Hernando Pacific Gnecco

Hernando Pacific Gnecco

Columna: Coloquios y Apostillas

e-mail: hernando_pacific@hotmail.com



Con los ánimos calmados y la mente despejada, es fácil mirar en perspectiva. Polarizarse ciegamente impide ver realidades y, naturalmente, proponer soluciones acertadas.

 

La actual crisis entre Colombia y Venezuela ha permitido entender las causas y consecuencias desde diversas ópticas.

Por ejemplo, son mayores las diferencias entre los gobiernos que entre las naciones. Incluso más: entre nosotros, parecemos de mundos distintos. Colombia es un país acentuadamente regional, de territorios aislados que crecieron por su cuenta, alejados del centro, rechazándonos mutuamente por asuntos de procedencia y diferencias culturales. La integración nacional se presenta reciente, lenta y asimétrica.

En tiempos pasados, el "triángulo de oro": Bogotá, Medellín y Cali, absorbió la mayor parte del poder político y económico: estos se contemplaban entre sí de espaldas al resto de Colombia, mientras las provincias estaban abandonadas a su suerte. Si esto parece exagerado, miremos en perspectiva: la selva, las costas o los Llanos Orientales, amén de nuestras fronteras, olvidadas y abandonadas.

Nuestros gobernantes derrocharon -literalmente- cerca de 600.000 kilómetros cuadrados entre obsequios, saqueos y separaciones, amén de los 75.000 de mar perdidos recientemente.

Con ellos se fueron recursos vitales, que hoy enriquecen a nuestros vecinos, beneficiarios de tamaña malversación. Nunca hubo juicios políticos.

De ahí que las gentes de nuestros bordes estén más integrados con los vecinos que con el resto del país: Tumaco parece más de la costa ecuatoriana; Ipiales y Tulcán comparten gente y comercio; los wayúu se mueven indistintamente a los dos lados de la frontera guajira; Cúcuta y Maicao han vivido mutuamente del comercio binacional. En muchos casos, pobladores de ambos países gozan de doble ciudadanía.
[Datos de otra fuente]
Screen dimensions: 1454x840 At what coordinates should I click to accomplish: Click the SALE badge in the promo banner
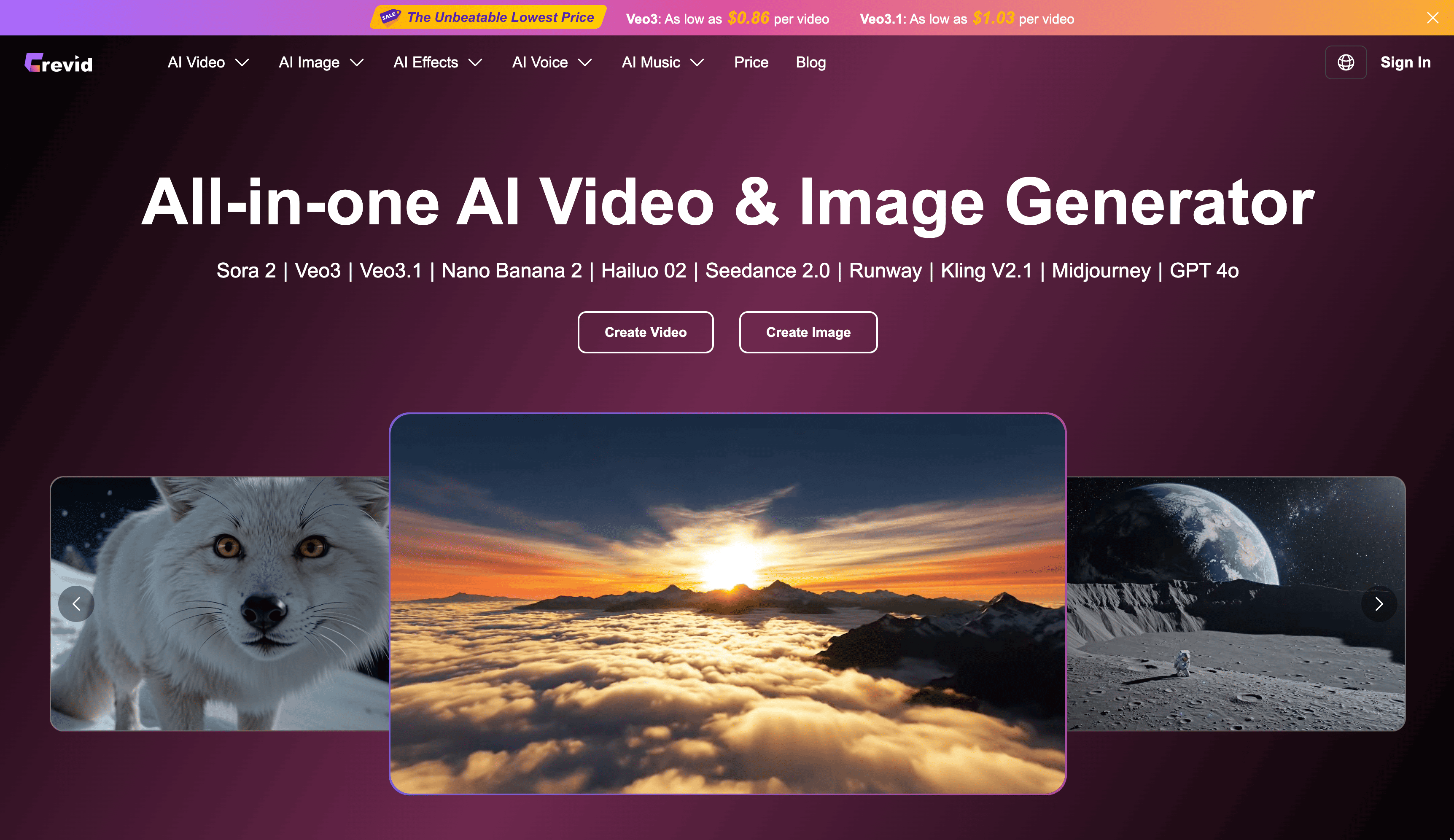click(x=390, y=17)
Los argumentos del centralismo, con bastante razón pero con venenosa falacia, se enfocan a la corrupción de la política regional. Pero, ¿acaso la mayor corrupción está en las provincias?; ¿no merecen los ciudadanos de la periferia tratamiento parecido a los del centro?; ¿seguridad, educación, salud, inversión social y demás obligaciones del Estado no lo son para los habitantes de las fronteras? Naturalmente, existe la obligación de los gobiernos locales y regionales de cuidar e invertir debidamente los menguados recursos, pero también del gobierno central de proveerlos con suficiencia y oportunidad, permitiendo además la generación y uso de recursos propios: no siempre deberían pasar por la caja mayor.

Fenómenos como la guerrilla, paramilitarismo, narcotráfico, contrabando, etc., surgieron y se hicieron poderosos precisamente en la provincia y particularmente en las fronteras, de la mano de los poderes regionales afines y de la indolencia e indiferencia centralista.

La reciente expulsión de miles de ciudadanos colombianos de Venezuela puede estar en derecho, cómo no, cuando de delincuentes se trata, pero es perverso argumento cuando el desastroso gobierno chavista los sindica de los males ocasionados por las erráticas políticas económicas y la rampante corrupción.

Rafael Correa, con una economía dolarizada, ve cómo en Ecuador los productos elevan su precio frente a Colombia, e invita (¿obliga?) a no comprar al otro lado de su frontera, responsabilizándola de un hecho mundial.

Sí; es deber de los gobernantes proteger a sus respectivos países, pero sin olvidar que las interrelaciones fronterizas son inevitables, incluso frene a políticas aislacionistas y excluyentes, como las que separaron a Oriente de Occidente luego de la Segunda Guerra; las de regímenes totalitarios que impiden la migración; las de infames bloqueos económicos-siempre pagan el ciudadano-; o la de expulsiones masivas, como demencialmente lo proponen populistas como Donald Trump, Nicolás Maduro y los países europeos frente a las crisis provocadas por la codicia y la podredumbre de mandatarios locales y potencias extranjeras.

En Colombia todo ello se agrava con nuestra falta de identidad: todavía les rendimos pleitesía a los "embajadores de la India", caemos genuflexos ante acentos o nombres extraños, y nos parece mejor lo foráneo, mientras los mexicanos o peruanos se sienten orgullosos de sus ancestros, y los caribeños sacan pecho de su cultura.

No por tener cantantes o futbolistas famosos, literatos o pintores de valía universal hemos generado una identidad, un sentido de pertenencia o un sano y orgulloso nacionalismo. Y eso es precisamente lo que nos asila entre nosotros y del resto del mundo: primero mi gente, con razón o sin ella, así los vecinos puedan tener razón en sus reclamos. Señores gobernantes: la tarea es enorme, pero deben hacerla.